[Start of Attachment]
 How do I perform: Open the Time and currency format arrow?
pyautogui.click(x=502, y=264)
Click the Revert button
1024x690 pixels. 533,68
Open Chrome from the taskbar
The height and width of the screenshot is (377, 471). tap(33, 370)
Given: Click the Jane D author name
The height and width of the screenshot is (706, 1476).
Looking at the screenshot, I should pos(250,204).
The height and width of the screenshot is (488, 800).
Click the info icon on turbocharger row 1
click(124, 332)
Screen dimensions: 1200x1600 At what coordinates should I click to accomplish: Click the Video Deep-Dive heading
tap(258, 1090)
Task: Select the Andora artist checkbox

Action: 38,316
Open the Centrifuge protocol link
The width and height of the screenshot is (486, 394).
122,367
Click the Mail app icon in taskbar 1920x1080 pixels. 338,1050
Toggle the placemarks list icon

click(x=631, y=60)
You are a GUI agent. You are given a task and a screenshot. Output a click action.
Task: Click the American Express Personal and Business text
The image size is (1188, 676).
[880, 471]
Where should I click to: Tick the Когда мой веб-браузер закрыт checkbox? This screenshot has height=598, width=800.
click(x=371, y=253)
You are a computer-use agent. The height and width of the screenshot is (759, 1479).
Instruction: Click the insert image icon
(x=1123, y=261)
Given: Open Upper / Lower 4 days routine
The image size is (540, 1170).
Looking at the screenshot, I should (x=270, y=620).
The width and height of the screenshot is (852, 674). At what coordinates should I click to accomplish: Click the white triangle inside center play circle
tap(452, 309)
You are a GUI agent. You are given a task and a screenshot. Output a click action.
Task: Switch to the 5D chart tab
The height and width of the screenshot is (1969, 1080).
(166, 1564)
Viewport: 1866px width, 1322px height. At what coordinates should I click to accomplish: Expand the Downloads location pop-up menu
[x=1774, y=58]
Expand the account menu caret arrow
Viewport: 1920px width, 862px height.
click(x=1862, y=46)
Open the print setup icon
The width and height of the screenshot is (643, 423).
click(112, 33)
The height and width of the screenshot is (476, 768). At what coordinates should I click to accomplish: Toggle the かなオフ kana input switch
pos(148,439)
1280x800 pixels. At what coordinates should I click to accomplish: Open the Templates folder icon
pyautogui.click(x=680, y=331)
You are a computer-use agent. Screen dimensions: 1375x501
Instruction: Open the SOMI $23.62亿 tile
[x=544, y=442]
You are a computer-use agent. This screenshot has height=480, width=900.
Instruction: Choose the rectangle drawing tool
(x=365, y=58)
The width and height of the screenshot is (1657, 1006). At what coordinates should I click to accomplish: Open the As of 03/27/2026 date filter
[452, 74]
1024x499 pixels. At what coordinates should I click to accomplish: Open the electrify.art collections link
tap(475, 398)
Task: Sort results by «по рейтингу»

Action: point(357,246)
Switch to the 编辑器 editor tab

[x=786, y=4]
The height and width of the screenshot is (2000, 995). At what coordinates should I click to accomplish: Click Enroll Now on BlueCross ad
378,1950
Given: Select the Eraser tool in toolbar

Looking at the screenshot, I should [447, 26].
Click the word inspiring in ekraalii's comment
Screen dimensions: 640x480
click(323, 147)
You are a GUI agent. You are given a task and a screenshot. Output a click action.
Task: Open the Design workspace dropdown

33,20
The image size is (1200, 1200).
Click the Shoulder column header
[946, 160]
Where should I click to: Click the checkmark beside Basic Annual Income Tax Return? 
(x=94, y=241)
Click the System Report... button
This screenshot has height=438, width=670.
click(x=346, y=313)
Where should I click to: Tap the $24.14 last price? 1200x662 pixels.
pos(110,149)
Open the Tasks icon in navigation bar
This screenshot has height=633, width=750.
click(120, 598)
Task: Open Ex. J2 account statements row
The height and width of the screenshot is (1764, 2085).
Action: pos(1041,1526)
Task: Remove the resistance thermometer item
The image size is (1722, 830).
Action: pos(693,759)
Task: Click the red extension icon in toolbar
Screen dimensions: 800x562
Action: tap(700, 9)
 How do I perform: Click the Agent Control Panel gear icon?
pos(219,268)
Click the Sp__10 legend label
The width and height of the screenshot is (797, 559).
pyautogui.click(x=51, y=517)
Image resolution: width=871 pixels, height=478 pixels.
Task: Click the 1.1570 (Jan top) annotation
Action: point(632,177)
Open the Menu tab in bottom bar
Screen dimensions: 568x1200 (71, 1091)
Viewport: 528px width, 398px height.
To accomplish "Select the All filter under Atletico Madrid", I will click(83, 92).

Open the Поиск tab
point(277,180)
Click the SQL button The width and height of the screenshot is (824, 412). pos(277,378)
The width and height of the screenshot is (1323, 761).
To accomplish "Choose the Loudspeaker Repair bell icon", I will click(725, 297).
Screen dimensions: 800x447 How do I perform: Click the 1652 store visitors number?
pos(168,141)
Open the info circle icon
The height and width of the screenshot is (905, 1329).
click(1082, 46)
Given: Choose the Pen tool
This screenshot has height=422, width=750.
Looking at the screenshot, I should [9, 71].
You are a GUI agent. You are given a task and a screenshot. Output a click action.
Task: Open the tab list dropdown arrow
[End of Attachment]
• WORK ITEM
Output all of the data exactly as given.

• SOLVED EXERCISE
 How do I perform: Open the Time and currency format arrow?
pyautogui.click(x=502, y=264)
Click the Revert button
1024x690 pixels. 533,68
Open Chrome from the taskbar
The height and width of the screenshot is (377, 471). tap(33, 370)
Given: Click the Jane D author name
The height and width of the screenshot is (706, 1476).
Looking at the screenshot, I should pos(250,204).
The height and width of the screenshot is (488, 800).
Click the info icon on turbocharger row 1
click(124, 332)
Screen dimensions: 1200x1600 At what coordinates should I click to accomplish: Click the Video Deep-Dive heading
tap(258, 1090)
Task: Select the Andora artist checkbox

Action: 38,316
Open the Centrifuge protocol link
The width and height of the screenshot is (486, 394).
122,367
Click the Mail app icon in taskbar 1920x1080 pixels. 338,1050
Toggle the placemarks list icon

click(x=631, y=60)
You are a GUI agent. You are given a task and a screenshot. Output a click action.
Task: Click the American Express Personal and Business text
The image size is (1188, 676).
[880, 471]
Where should I click to: Tick the Когда мой веб-браузер закрыт checkbox? This screenshot has height=598, width=800.
click(x=371, y=253)
You are a computer-use agent. The height and width of the screenshot is (759, 1479).
Instruction: Click the insert image icon
(x=1123, y=261)
Given: Open Upper / Lower 4 days routine
The image size is (540, 1170).
Looking at the screenshot, I should (x=270, y=620).
The width and height of the screenshot is (852, 674). At what coordinates should I click to accomplish: Click the white triangle inside center play circle
tap(452, 309)
You are a GUI agent. You are given a task and a screenshot. Output a click action.
Task: Switch to the 5D chart tab
The height and width of the screenshot is (1969, 1080).
(166, 1564)
Viewport: 1866px width, 1322px height. At what coordinates should I click to accomplish: Expand the Downloads location pop-up menu
[x=1774, y=58]
Expand the account menu caret arrow
Viewport: 1920px width, 862px height.
click(x=1862, y=46)
Open the print setup icon
The width and height of the screenshot is (643, 423).
click(112, 33)
The height and width of the screenshot is (476, 768). At what coordinates should I click to accomplish: Toggle the かなオフ kana input switch
pos(148,439)
1280x800 pixels. At what coordinates should I click to accomplish: Open the Templates folder icon
pyautogui.click(x=680, y=331)
You are a computer-use agent. Screen dimensions: 1375x501
Instruction: Open the SOMI $23.62亿 tile
[x=544, y=442]
You are a computer-use agent. This screenshot has height=480, width=900.
Instruction: Choose the rectangle drawing tool
(x=365, y=58)
The width and height of the screenshot is (1657, 1006). At what coordinates should I click to accomplish: Open the As of 03/27/2026 date filter
[452, 74]
1024x499 pixels. At what coordinates should I click to accomplish: Open the electrify.art collections link
tap(475, 398)
Task: Sort results by «по рейтингу»

Action: point(357,246)
Switch to the 编辑器 editor tab

[x=786, y=4]
The height and width of the screenshot is (2000, 995). At what coordinates should I click to accomplish: Click Enroll Now on BlueCross ad
378,1950
Given: Select the Eraser tool in toolbar

Looking at the screenshot, I should [447, 26].
Click the word inspiring in ekraalii's comment
Screen dimensions: 640x480
click(323, 147)
You are a GUI agent. You are given a task and a screenshot. Output a click action.
Task: Open the Design workspace dropdown

33,20
The image size is (1200, 1200).
Click the Shoulder column header
[946, 160]
Where should I click to: Click the checkmark beside Basic Annual Income Tax Return? 
(x=94, y=241)
Click the System Report... button
This screenshot has height=438, width=670.
click(x=346, y=313)
Where should I click to: Tap the $24.14 last price? 1200x662 pixels.
pos(110,149)
Open the Tasks icon in navigation bar
This screenshot has height=633, width=750.
click(120, 598)
Task: Open Ex. J2 account statements row
The height and width of the screenshot is (1764, 2085).
Action: pos(1041,1526)
Task: Remove the resistance thermometer item
The image size is (1722, 830).
Action: pos(693,759)
Task: Click the red extension icon in toolbar
Screen dimensions: 800x562
Action: tap(700, 9)
 How do I perform: Click the Agent Control Panel gear icon?
pos(219,268)
Click the Sp__10 legend label
The width and height of the screenshot is (797, 559).
pyautogui.click(x=51, y=517)
Image resolution: width=871 pixels, height=478 pixels.
Task: Click the 1.1570 (Jan top) annotation
Action: point(632,177)
Open the Menu tab in bottom bar
Screen dimensions: 568x1200 (71, 1091)
Viewport: 528px width, 398px height.
To accomplish "Select the All filter under Atletico Madrid", I will click(83, 92).

Open the Поиск tab
point(277,180)
Click the SQL button The width and height of the screenshot is (824, 412). pos(277,378)
The width and height of the screenshot is (1323, 761).
To accomplish "Choose the Loudspeaker Repair bell icon", I will click(725, 297).
Screen dimensions: 800x447 How do I perform: Click the 1652 store visitors number?
pos(168,141)
Open the info circle icon
The height and width of the screenshot is (905, 1329).
click(1082, 46)
Given: Choose the Pen tool
This screenshot has height=422, width=750.
Looking at the screenshot, I should [9, 71].
You are a GUI agent. You are given a task and a screenshot. Output a click action.
Task: Open the tab list dropdown arrow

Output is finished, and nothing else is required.